Именно описание болезненной действительности ставят Пелевину в неоспоримую заслугу. Он удивительно современен – откликается  на малейшие колебания социального  камертона, и вводит в свои тексты реальные персонажи, современные и  хорошо знакомые и ему, и читателю. «Пелевин не избегает политики. – утверждает Сергей Кузнецов. - Доказательством  тому служат не только остроумные эссе (одно из них – «Папахи на башнях», о том, как чеченские террористы захватили Кремль, - было опубликовано в «Огоньке»), но и …проект, осуществленный им совместно с компьютерным кудесником Ugger`ом (Ultima Тулеев, см. «Введение» и  «Примечания»).

Персонажами Пелевина легко становятся и Шамиль Басаев, и Борис Березовский , и целая  новообразованная формация россиян, носящая  говорящее название «новых русских» ( в «Чапаеве и Пустоте» растерянные  «братки», сложившие головы на «разборке», попадают в викинговскую Валгаллу), надоевшие герои рекламных роликов  и «мыльных опер».

«Людей, надувающих щеки, мы все втайне ненавидим, а  Пелевин остроумно и решительно низводит их с пьедесталов. Неважно, кто эти высокомерные существа, знающие  что-то, чего не знаем мы: буддисты ли это, наркоманы, политики, модные литераторы или «новые русские». В мире Пелевина всему их апломбу цена копейка: замечателен  в его новой книге портрет  «кислотного» журналиста. Снобы -- любимые  герои Пелевина: он их раздевает  с нескрываемым наслаждением. Он вообще договаривает до конца все, о чем  думаем мы, и у него хватает цинизма  додумывать наши повседневные коллизии до гротеска.

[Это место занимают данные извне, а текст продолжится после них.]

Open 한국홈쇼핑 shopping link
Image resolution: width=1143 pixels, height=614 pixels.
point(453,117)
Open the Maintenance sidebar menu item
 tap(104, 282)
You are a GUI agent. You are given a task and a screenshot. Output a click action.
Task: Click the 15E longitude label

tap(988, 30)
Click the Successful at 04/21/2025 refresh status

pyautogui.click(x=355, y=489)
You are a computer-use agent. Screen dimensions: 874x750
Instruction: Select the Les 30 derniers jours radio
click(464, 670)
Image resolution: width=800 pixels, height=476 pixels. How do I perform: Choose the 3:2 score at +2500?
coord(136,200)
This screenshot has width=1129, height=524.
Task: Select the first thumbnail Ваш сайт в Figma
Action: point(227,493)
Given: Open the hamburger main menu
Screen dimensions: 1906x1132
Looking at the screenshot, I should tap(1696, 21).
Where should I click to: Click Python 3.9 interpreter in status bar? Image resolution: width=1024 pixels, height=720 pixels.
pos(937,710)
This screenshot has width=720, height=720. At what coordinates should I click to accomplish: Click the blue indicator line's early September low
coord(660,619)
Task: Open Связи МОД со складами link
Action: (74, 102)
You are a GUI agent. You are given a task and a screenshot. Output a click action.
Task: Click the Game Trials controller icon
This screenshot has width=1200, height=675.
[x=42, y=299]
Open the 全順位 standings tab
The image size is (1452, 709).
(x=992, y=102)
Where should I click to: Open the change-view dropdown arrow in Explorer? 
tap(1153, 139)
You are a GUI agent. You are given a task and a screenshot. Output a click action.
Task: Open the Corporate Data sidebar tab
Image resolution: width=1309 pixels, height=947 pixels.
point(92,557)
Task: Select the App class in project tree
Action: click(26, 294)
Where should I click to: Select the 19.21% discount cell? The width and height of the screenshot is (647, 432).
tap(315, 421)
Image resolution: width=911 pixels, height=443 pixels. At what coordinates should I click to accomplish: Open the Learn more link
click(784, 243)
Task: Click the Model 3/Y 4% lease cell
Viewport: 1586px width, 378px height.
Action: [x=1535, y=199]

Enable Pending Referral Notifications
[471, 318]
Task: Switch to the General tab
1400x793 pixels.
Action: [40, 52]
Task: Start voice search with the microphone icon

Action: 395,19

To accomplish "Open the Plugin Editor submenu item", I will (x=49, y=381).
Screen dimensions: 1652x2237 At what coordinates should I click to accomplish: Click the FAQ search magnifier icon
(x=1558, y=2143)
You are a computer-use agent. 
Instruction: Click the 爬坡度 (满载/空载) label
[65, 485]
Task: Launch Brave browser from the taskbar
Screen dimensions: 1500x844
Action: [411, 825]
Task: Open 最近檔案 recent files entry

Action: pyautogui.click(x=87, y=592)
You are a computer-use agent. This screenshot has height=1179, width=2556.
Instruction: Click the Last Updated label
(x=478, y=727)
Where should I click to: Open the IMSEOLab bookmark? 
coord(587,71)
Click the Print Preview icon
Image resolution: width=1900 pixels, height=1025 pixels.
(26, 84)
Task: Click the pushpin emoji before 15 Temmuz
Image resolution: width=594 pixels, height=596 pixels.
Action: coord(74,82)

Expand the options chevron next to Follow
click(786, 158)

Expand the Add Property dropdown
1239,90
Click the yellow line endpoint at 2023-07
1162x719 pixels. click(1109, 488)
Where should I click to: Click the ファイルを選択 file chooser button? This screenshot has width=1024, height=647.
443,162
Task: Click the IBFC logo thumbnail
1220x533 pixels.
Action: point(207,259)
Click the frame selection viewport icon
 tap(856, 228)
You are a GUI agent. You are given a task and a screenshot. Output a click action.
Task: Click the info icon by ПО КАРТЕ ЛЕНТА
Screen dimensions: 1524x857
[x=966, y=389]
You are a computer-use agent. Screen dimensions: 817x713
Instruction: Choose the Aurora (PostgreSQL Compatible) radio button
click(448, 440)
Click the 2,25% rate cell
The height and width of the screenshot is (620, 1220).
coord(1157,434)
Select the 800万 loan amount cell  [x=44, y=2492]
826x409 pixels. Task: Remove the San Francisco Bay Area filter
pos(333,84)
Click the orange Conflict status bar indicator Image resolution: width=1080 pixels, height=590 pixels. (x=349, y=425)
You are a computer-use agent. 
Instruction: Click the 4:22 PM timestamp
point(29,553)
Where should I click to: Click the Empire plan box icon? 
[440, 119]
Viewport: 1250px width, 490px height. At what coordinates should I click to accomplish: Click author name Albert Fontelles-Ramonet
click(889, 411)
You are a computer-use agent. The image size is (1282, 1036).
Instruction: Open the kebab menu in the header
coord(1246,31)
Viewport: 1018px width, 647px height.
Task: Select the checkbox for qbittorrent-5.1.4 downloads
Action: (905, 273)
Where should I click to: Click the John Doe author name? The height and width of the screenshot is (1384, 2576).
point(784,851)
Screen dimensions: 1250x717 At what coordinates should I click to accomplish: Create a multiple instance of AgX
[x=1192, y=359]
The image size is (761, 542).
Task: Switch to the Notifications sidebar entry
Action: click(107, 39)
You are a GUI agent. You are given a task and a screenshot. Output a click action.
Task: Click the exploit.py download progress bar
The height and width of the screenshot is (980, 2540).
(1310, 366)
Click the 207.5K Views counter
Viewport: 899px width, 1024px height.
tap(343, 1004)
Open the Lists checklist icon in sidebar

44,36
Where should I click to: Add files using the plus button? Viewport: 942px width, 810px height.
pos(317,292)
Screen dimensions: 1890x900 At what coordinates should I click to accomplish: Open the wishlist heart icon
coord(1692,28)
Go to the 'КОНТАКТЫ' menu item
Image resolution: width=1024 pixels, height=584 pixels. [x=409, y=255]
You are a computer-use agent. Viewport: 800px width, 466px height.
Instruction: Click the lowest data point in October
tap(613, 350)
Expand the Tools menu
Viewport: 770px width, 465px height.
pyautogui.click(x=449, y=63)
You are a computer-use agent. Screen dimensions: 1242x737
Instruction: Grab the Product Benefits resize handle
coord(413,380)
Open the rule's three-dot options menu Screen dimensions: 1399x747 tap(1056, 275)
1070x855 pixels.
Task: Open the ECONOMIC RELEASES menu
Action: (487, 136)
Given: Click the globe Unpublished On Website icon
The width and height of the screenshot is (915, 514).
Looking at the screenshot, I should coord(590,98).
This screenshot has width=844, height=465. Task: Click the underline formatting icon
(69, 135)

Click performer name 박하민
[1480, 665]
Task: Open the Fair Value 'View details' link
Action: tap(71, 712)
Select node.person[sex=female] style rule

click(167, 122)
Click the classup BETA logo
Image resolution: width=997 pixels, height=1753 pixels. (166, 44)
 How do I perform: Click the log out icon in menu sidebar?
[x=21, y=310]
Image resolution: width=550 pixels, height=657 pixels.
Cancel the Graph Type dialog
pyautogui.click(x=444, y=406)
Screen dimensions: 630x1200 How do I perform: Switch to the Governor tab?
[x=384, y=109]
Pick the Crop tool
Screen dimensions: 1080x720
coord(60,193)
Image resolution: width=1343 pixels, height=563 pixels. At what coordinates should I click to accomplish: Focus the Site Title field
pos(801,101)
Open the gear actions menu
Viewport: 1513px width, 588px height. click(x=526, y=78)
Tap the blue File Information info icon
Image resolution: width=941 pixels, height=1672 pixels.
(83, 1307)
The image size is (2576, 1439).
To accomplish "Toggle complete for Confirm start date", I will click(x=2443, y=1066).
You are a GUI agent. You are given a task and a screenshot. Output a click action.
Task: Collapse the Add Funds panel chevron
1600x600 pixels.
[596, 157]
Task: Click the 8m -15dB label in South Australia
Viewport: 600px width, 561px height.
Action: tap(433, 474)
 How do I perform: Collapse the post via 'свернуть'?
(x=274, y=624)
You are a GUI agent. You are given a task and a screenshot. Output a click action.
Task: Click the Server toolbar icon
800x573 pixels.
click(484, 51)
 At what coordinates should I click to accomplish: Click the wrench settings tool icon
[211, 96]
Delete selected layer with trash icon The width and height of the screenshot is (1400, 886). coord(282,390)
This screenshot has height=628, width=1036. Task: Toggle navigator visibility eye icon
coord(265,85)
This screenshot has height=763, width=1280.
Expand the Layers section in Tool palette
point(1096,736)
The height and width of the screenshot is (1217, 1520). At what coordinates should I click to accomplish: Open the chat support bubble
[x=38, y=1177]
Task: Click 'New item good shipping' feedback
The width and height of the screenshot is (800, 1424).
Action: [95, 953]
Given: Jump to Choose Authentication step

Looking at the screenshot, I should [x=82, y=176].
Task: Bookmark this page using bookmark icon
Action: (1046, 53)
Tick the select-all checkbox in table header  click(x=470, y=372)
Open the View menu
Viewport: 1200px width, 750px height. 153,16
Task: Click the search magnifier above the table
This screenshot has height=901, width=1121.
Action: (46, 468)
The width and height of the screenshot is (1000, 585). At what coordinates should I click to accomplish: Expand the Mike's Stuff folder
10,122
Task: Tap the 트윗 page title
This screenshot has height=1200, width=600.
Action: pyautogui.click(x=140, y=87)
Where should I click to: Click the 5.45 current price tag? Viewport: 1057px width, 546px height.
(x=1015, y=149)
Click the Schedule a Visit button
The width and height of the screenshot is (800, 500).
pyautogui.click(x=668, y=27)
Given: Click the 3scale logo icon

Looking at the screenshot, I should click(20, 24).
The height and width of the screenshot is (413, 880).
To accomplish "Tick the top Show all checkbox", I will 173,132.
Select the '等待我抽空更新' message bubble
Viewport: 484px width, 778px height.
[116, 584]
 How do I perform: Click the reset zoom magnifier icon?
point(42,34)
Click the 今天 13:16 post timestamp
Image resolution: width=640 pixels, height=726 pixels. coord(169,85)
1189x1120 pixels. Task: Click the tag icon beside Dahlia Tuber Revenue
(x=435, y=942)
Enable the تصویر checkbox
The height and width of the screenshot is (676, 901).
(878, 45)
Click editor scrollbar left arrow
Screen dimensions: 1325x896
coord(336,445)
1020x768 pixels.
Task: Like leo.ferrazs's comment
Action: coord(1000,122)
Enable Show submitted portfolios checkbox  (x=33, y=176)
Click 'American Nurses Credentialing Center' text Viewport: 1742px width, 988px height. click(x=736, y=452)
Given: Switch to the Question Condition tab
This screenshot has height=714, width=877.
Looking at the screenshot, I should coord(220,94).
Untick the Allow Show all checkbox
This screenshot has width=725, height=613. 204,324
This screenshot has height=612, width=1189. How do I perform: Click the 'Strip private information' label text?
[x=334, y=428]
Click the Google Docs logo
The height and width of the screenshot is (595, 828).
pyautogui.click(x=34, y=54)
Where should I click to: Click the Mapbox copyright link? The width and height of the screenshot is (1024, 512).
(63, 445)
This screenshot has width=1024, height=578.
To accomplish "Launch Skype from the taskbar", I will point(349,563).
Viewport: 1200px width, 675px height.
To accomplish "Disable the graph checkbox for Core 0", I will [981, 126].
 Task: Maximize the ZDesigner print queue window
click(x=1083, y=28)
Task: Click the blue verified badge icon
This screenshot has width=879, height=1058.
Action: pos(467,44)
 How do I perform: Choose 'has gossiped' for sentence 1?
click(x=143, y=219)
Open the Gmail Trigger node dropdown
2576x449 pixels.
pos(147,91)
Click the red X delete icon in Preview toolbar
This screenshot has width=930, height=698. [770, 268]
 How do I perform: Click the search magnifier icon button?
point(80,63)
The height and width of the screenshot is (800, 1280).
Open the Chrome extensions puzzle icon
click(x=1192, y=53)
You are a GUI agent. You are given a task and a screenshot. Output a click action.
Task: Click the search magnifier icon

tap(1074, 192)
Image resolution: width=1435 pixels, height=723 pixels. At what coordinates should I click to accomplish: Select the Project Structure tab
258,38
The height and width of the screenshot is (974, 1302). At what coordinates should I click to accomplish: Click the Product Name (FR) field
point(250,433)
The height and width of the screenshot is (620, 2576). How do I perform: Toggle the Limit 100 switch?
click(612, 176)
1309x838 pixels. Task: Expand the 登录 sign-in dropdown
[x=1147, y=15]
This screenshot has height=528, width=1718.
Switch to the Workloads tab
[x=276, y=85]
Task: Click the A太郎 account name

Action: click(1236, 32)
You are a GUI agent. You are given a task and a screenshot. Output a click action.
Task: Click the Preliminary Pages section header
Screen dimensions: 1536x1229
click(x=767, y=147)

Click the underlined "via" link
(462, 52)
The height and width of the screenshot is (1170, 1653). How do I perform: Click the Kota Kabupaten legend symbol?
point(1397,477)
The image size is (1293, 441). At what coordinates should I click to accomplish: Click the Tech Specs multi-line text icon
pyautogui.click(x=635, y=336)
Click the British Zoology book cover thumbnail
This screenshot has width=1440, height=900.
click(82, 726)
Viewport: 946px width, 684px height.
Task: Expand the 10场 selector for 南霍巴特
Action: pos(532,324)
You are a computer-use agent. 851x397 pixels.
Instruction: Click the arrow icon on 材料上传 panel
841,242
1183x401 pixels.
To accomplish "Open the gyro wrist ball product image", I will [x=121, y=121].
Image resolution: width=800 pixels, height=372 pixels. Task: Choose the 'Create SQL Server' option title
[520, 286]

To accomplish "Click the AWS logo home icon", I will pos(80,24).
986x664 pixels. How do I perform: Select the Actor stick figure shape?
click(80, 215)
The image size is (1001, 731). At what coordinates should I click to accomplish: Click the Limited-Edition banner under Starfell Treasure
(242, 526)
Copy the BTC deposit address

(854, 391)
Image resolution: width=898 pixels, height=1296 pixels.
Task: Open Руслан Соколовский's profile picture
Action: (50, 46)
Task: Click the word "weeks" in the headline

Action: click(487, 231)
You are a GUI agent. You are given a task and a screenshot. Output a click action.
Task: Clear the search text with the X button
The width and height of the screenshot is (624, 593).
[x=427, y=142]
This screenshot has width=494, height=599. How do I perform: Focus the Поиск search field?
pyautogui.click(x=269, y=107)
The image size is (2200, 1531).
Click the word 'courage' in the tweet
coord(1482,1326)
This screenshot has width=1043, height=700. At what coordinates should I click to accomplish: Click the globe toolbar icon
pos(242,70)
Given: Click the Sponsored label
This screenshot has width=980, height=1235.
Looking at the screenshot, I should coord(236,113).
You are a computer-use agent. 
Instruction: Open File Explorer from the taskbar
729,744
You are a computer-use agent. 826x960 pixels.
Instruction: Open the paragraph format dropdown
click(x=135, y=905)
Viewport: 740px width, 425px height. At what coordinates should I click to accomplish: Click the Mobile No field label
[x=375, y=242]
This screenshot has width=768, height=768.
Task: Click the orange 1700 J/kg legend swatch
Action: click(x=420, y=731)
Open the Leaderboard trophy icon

Только он мог написать (и напечатать в «Огоньке») «Папахи  на башнях», где захват Кремля чеченцами  оборачивается тотальным хэппенингом  и гулянкой с очередной фекальной  инсталляцией художника Бренного: вся  попса съехалась в заложники, делает себе имидж и на чеченцев не обращает внимания. Вспомним, как  хоронят американскую поп-звезду в  «Желтой стреле»: труп выбрасывают  из окна поезда (в котором все  мы едем), он прикован к плите с  рекламой кока-колы, а вместо цветов вслед певице летят презервативы... Пелевин не боится посягать на сакральное, кратко и изящно формулирует, и при  чтении его прозы всякий читатель испытывает драгоценное облегчение: наконец кто-то сделал то, что так  давно хотелось -- нам!

Именно Пелевину принадлежит счастливое открытие: как  бульдозер снимает плодородный  слой и проваливается в яму, так  и XX век в своем богоборчестве  проваливается в древние языческие  культы, которые просматриваются  и в пионерских отрядных обрядах, и в развлечениях «новых русских». Остроумно обнаруживая оккультную подкладку во всех наших действиях  и представлениях, Пелевин свободно странствует по всей мировой культуре, во всех стихиях обнаруживая одно и то же. Это тоже утешительно, ибо  наглядно демонстрирует, до какой степени  мы не первые и не последние. Тут, впрочем, особенного разнообразия приемов не наблюдается: Москва предстает в  виде танка с Останкинской телебашней вместо антенны, Вавилонская башня  отождествляется с водонапорной, реалии Древнего Рима и Хаммурапии ничем не отличаются от современных  китайских или российских» (цитата из подборки в «Огоньке» рецензий на произведения Пелевина).